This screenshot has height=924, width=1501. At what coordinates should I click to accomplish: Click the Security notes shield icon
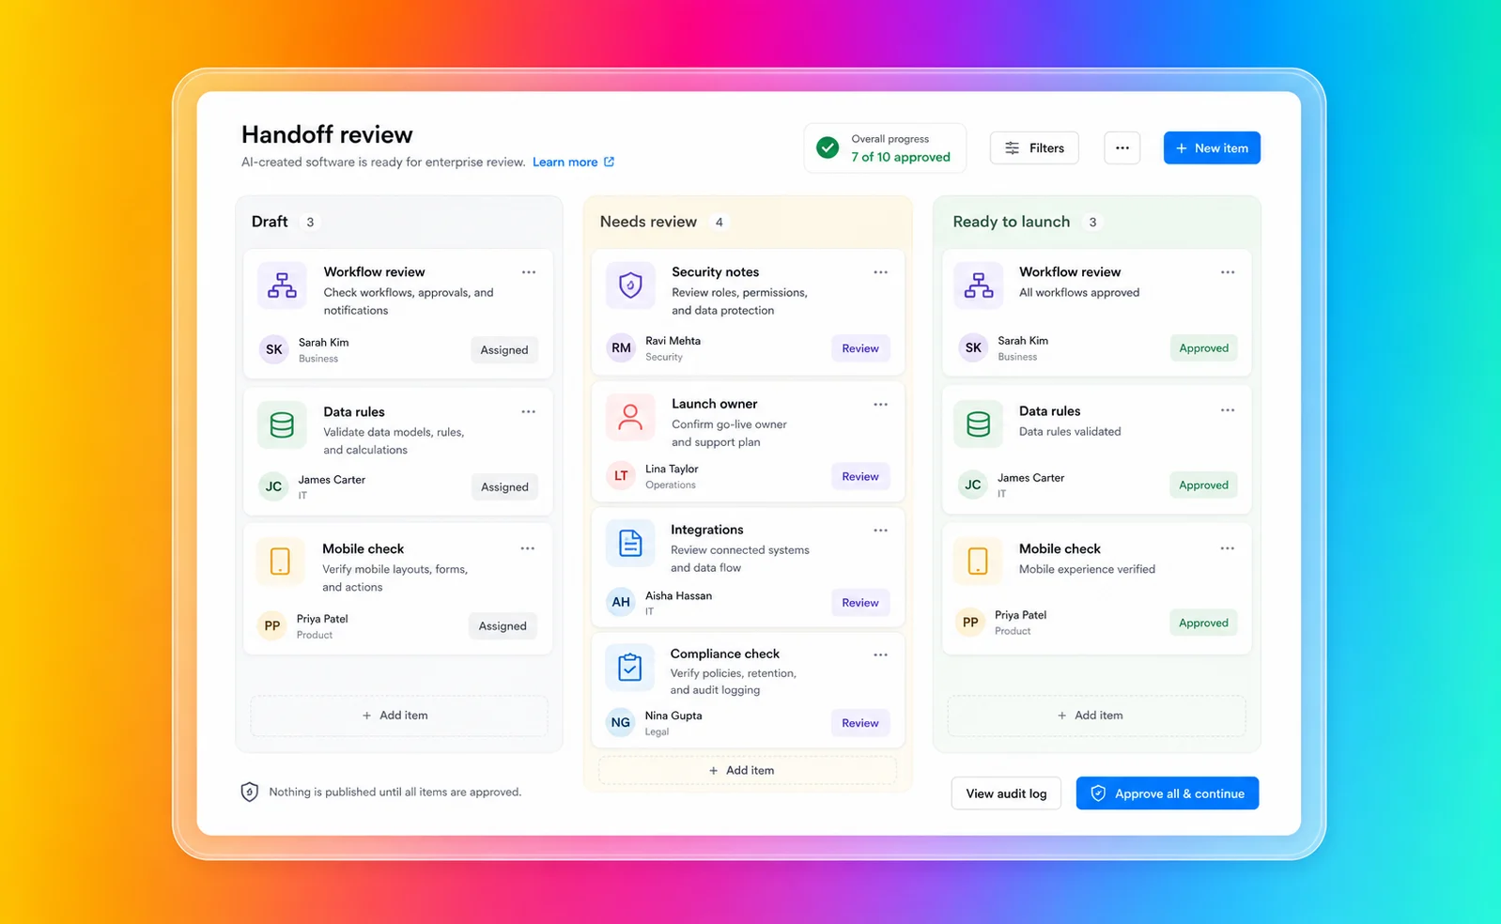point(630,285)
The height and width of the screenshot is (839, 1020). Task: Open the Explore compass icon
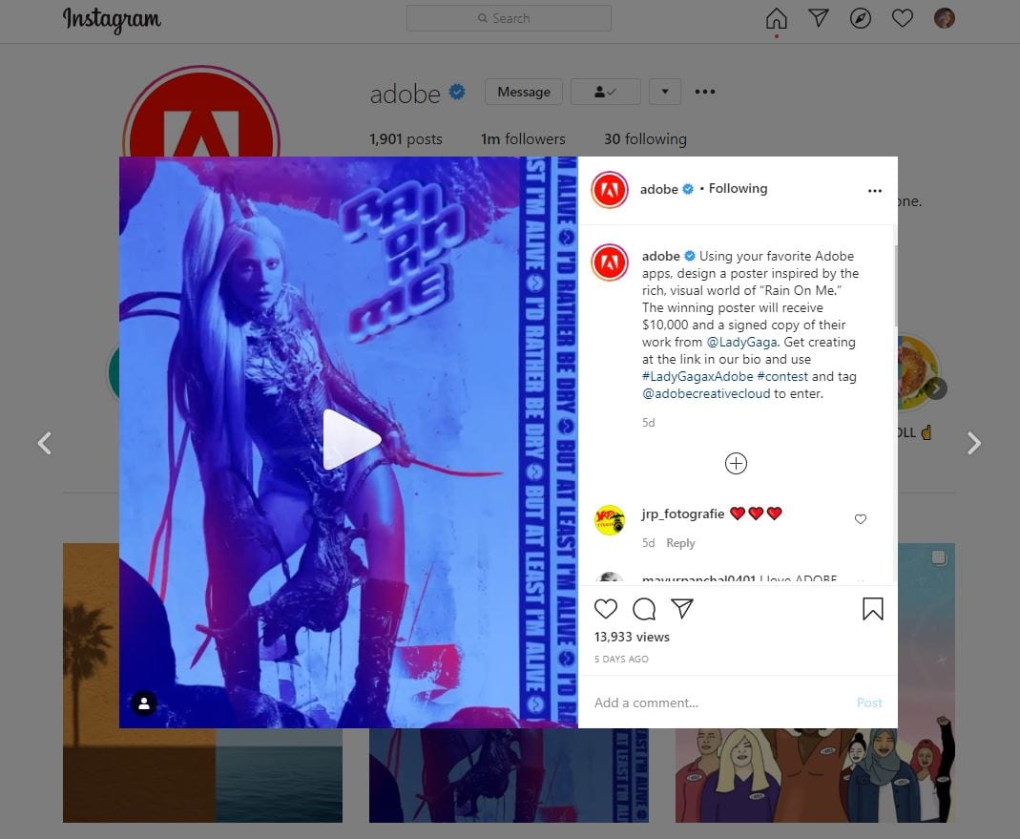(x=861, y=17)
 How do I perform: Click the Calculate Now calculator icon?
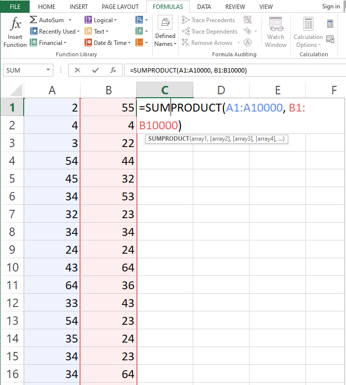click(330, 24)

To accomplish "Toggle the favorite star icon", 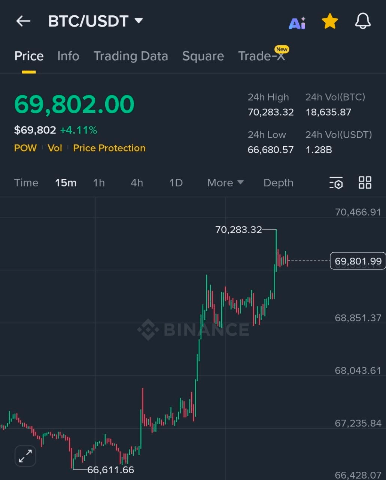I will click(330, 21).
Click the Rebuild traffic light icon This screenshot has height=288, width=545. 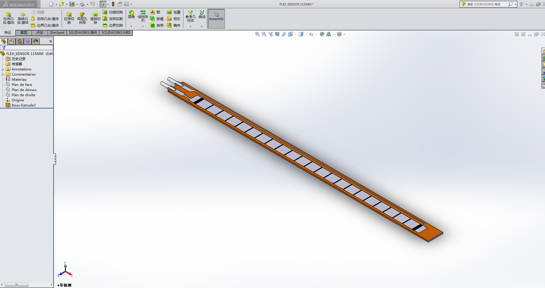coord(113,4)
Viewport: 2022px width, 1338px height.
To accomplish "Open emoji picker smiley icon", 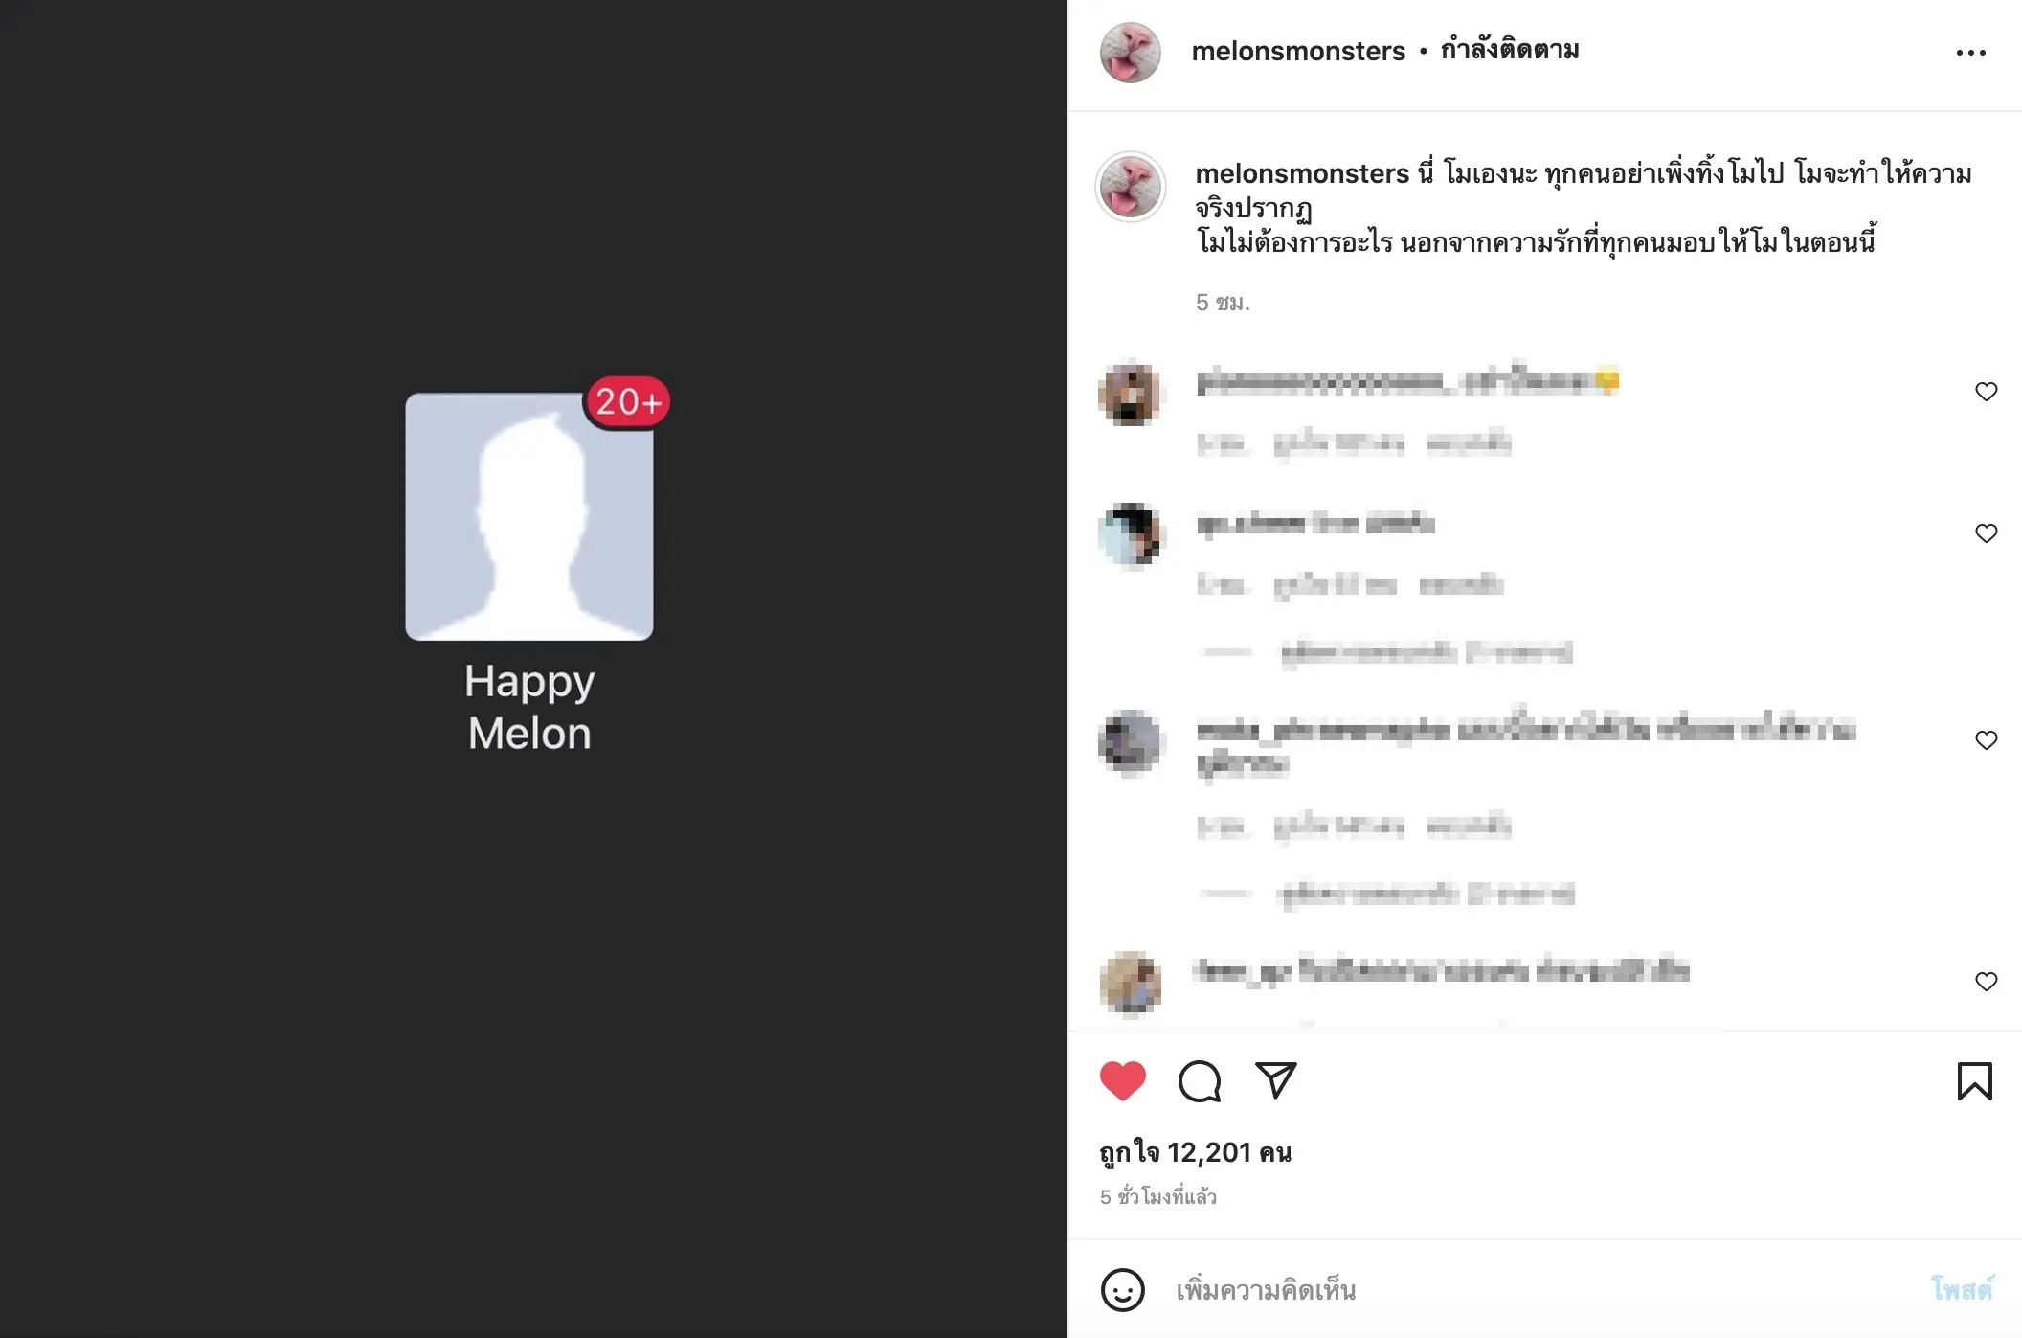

----------

Can you write out the data word for word, starting at the line that contains "Viewport: 2022px width, 1338px height." and including it, and stopping after the final line, with the pictures left out?

Viewport: 2022px width, 1338px height.
To accomplish "Open emoji picker smiley icon", 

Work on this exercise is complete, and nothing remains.